In the middle of 2007 the project entered a new phase to make the station more customer-oriented. The work is planned to be completed by 2022. This eventually will lead to the removal of several period features that are not part of the classified main building, like the platform canopies, waiting rooms, and the tunnel by P. Grondy.

In 2007, the tower at the entrance of the station has been renovated. In 2008 a new glass canopy was placed at the main entrance. In 2010, the murals of the main entrance hall have been renovated.
Ghent is a city and a municipality in the Flemish Region of Belgium. It is the capital and largest city of the East Flanders province, and the second largest municipality in Belgium, after Antwerp.The city started as a settlement at the confluence of the Rivers Scheldt and Leie and in the Late Middle Ages became one of the largest and richest cities of northern Europe, with some 50,000 people in 1300. It is a port and university city.

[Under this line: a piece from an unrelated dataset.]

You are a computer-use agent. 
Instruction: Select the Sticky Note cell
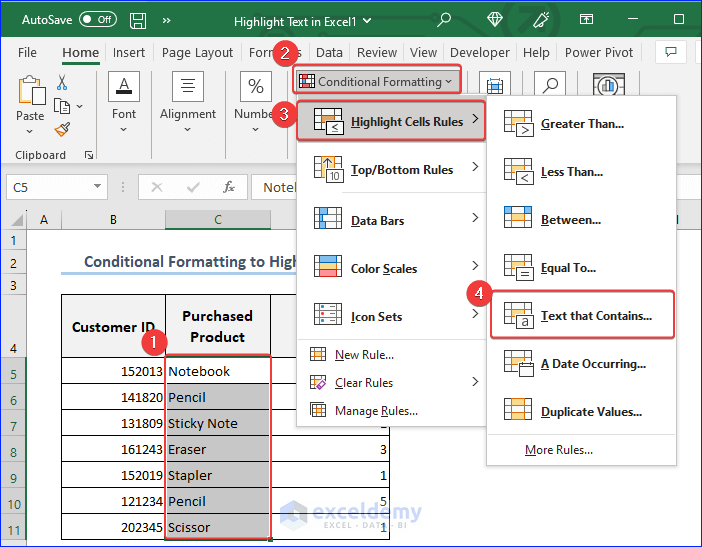coord(217,423)
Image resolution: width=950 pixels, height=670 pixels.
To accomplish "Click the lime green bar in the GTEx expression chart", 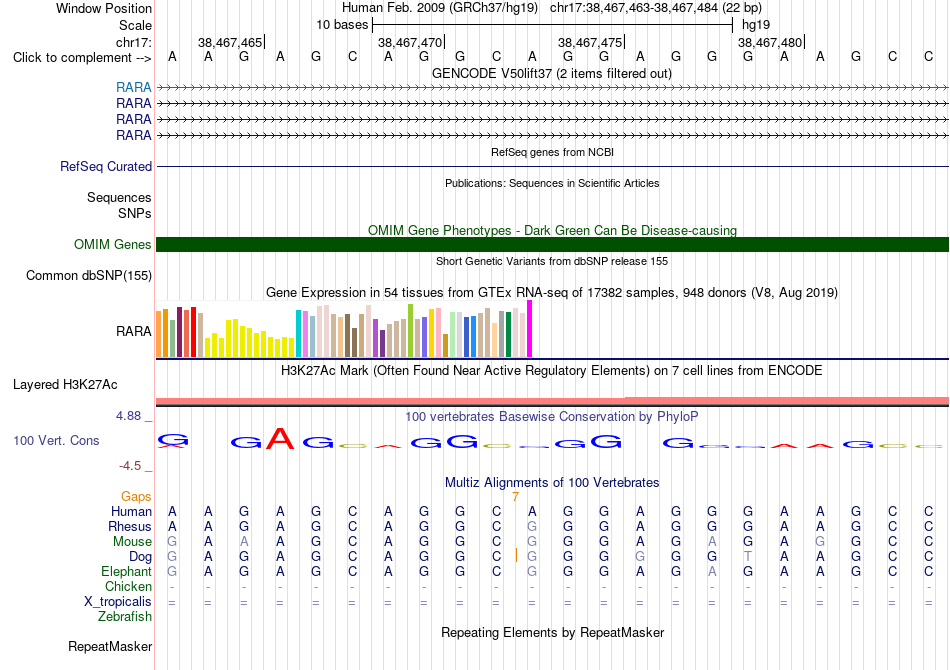I will click(x=410, y=331).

As one of the largest cities in Belgium, Ghent has a highly developed transport system. The municipality of Ghent comprises five railway stations:
Gent-Sint-Pieters Station: an international railway station with connections to Bruges, Brussels, Antwerp, Kortrijk, other Belgian towns and Lille. The station also offers a direct connection to Brussels Airport.
Gent-Dampoort Station: an intercity railway station with connections to Sint-Niklaas, Antwerp, Kortrijk and Eeklo.
Gentbrugge Station: a regional railway station in between the two main railway stations, Sint-Pieters and Dampoort.
Wondelgem Station: a regional railway station with connections to Eeklo once an hour.
Drongen Station: a regional railway station in the village of Drongen with connections to Bruges once an hour.

Ghent has an extensive network of public transport lines, operated by De Lijn.